- [ABOUT THIS EXERCISE]:
Each line below should be set down again unchanged.

++++ EXERCISE INPUTS ++++

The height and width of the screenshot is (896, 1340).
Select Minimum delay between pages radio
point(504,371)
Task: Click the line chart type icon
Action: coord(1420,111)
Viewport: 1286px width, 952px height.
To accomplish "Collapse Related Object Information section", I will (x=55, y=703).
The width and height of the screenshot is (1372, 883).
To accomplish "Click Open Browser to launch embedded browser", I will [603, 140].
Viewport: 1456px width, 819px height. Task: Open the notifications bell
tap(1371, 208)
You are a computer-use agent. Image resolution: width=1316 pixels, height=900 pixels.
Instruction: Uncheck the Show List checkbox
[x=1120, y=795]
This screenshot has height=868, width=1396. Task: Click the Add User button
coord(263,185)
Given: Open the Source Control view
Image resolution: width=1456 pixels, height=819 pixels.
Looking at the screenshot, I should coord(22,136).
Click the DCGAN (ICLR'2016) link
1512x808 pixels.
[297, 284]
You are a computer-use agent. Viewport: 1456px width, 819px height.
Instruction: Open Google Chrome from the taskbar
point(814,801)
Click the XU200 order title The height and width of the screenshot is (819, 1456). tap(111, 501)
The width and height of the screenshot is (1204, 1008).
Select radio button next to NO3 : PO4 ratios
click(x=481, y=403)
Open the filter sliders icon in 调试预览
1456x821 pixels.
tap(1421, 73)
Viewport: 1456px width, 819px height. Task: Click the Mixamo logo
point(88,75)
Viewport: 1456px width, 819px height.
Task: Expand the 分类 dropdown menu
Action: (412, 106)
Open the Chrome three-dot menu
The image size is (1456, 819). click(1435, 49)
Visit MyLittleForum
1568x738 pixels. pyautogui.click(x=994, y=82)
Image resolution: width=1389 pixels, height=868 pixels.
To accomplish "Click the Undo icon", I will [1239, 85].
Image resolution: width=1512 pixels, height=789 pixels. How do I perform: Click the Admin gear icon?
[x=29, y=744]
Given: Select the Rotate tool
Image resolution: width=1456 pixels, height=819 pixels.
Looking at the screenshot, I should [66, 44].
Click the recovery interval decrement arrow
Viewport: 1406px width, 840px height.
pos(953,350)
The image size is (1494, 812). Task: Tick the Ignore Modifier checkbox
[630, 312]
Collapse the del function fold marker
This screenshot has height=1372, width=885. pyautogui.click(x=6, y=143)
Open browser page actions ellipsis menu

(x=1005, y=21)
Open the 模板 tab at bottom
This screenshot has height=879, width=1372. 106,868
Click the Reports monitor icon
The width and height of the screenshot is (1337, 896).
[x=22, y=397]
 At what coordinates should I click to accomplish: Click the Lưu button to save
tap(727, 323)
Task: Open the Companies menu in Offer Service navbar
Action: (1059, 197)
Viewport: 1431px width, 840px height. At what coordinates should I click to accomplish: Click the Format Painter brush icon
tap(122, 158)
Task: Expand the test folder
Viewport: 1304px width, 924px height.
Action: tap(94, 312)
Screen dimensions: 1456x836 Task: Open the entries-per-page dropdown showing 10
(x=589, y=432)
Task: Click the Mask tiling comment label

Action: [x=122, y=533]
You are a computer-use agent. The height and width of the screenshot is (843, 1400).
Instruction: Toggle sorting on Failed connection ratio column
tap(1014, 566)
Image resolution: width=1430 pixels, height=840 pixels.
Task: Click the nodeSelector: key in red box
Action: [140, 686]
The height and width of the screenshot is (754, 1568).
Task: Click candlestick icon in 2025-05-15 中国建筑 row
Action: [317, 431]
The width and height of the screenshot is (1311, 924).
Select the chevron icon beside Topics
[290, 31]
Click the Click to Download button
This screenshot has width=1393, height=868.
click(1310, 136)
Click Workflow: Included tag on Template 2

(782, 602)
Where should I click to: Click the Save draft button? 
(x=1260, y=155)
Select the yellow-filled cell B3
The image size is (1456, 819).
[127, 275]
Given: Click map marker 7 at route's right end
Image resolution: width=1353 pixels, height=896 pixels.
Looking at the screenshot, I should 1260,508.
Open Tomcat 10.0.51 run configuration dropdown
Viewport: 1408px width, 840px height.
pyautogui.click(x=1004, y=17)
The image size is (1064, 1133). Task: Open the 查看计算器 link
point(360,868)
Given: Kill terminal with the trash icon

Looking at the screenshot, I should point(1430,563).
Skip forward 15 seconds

++++

- [ANSWER BOX]:
The height and width of the screenshot is (896, 1340).
Select Minimum delay between pages radio
point(504,371)
Task: Click the line chart type icon
Action: coord(1420,111)
Viewport: 1286px width, 952px height.
To accomplish "Collapse Related Object Information section", I will (x=55, y=703).
The width and height of the screenshot is (1372, 883).
To accomplish "Click Open Browser to launch embedded browser", I will [603, 140].
Viewport: 1456px width, 819px height. Task: Open the notifications bell
tap(1371, 208)
You are a computer-use agent. Image resolution: width=1316 pixels, height=900 pixels.
Instruction: Uncheck the Show List checkbox
[x=1120, y=795]
This screenshot has height=868, width=1396. Task: Click the Add User button
coord(263,185)
Given: Open the Source Control view
Image resolution: width=1456 pixels, height=819 pixels.
Looking at the screenshot, I should coord(22,136).
Click the DCGAN (ICLR'2016) link
1512x808 pixels.
[297, 284]
You are a computer-use agent. Viewport: 1456px width, 819px height.
Instruction: Open Google Chrome from the taskbar
point(814,801)
Click the XU200 order title The height and width of the screenshot is (819, 1456). tap(111, 501)
The width and height of the screenshot is (1204, 1008).
Select radio button next to NO3 : PO4 ratios
click(x=481, y=403)
Open the filter sliders icon in 调试预览
1456x821 pixels.
tap(1421, 73)
Viewport: 1456px width, 819px height. Task: Click the Mixamo logo
point(88,75)
Viewport: 1456px width, 819px height.
Task: Expand the 分类 dropdown menu
Action: (412, 106)
Open the Chrome three-dot menu
The image size is (1456, 819). click(1435, 49)
Visit MyLittleForum
1568x738 pixels. pyautogui.click(x=994, y=82)
Image resolution: width=1389 pixels, height=868 pixels.
To accomplish "Click the Undo icon", I will [1239, 85].
Image resolution: width=1512 pixels, height=789 pixels. How do I perform: Click the Admin gear icon?
[x=29, y=744]
Given: Select the Rotate tool
Image resolution: width=1456 pixels, height=819 pixels.
Looking at the screenshot, I should [66, 44].
Click the recovery interval decrement arrow
Viewport: 1406px width, 840px height.
pos(953,350)
The image size is (1494, 812). Task: Tick the Ignore Modifier checkbox
[630, 312]
Collapse the del function fold marker
This screenshot has height=1372, width=885. pyautogui.click(x=6, y=143)
Open browser page actions ellipsis menu

(x=1005, y=21)
Open the 模板 tab at bottom
This screenshot has height=879, width=1372. 106,868
Click the Reports monitor icon
The width and height of the screenshot is (1337, 896).
[x=22, y=397]
 At what coordinates should I click to accomplish: Click the Lưu button to save
tap(727, 323)
Task: Open the Companies menu in Offer Service navbar
Action: (1059, 197)
Viewport: 1431px width, 840px height. At what coordinates should I click to accomplish: Click the Format Painter brush icon
tap(122, 158)
Task: Expand the test folder
Viewport: 1304px width, 924px height.
Action: tap(94, 312)
Screen dimensions: 1456x836 Task: Open the entries-per-page dropdown showing 10
(x=589, y=432)
Task: Click the Mask tiling comment label

Action: [x=122, y=533]
You are a computer-use agent. The height and width of the screenshot is (843, 1400).
Instruction: Toggle sorting on Failed connection ratio column
tap(1014, 566)
Image resolution: width=1430 pixels, height=840 pixels.
Task: Click the nodeSelector: key in red box
Action: [140, 686]
The height and width of the screenshot is (754, 1568).
Task: Click candlestick icon in 2025-05-15 中国建筑 row
Action: [317, 431]
The width and height of the screenshot is (1311, 924).
Select the chevron icon beside Topics
[290, 31]
Click the Click to Download button
This screenshot has width=1393, height=868.
click(1310, 136)
Click Workflow: Included tag on Template 2

(782, 602)
Where should I click to: Click the Save draft button? 
(x=1260, y=155)
Select the yellow-filled cell B3
The image size is (1456, 819).
[127, 275]
Given: Click map marker 7 at route's right end
Image resolution: width=1353 pixels, height=896 pixels.
Looking at the screenshot, I should 1260,508.
Open Tomcat 10.0.51 run configuration dropdown
Viewport: 1408px width, 840px height.
pyautogui.click(x=1004, y=17)
The image size is (1064, 1133). Task: Open the 查看计算器 link
point(360,868)
Given: Kill terminal with the trash icon

Looking at the screenshot, I should point(1430,563).
Skip forward 15 seconds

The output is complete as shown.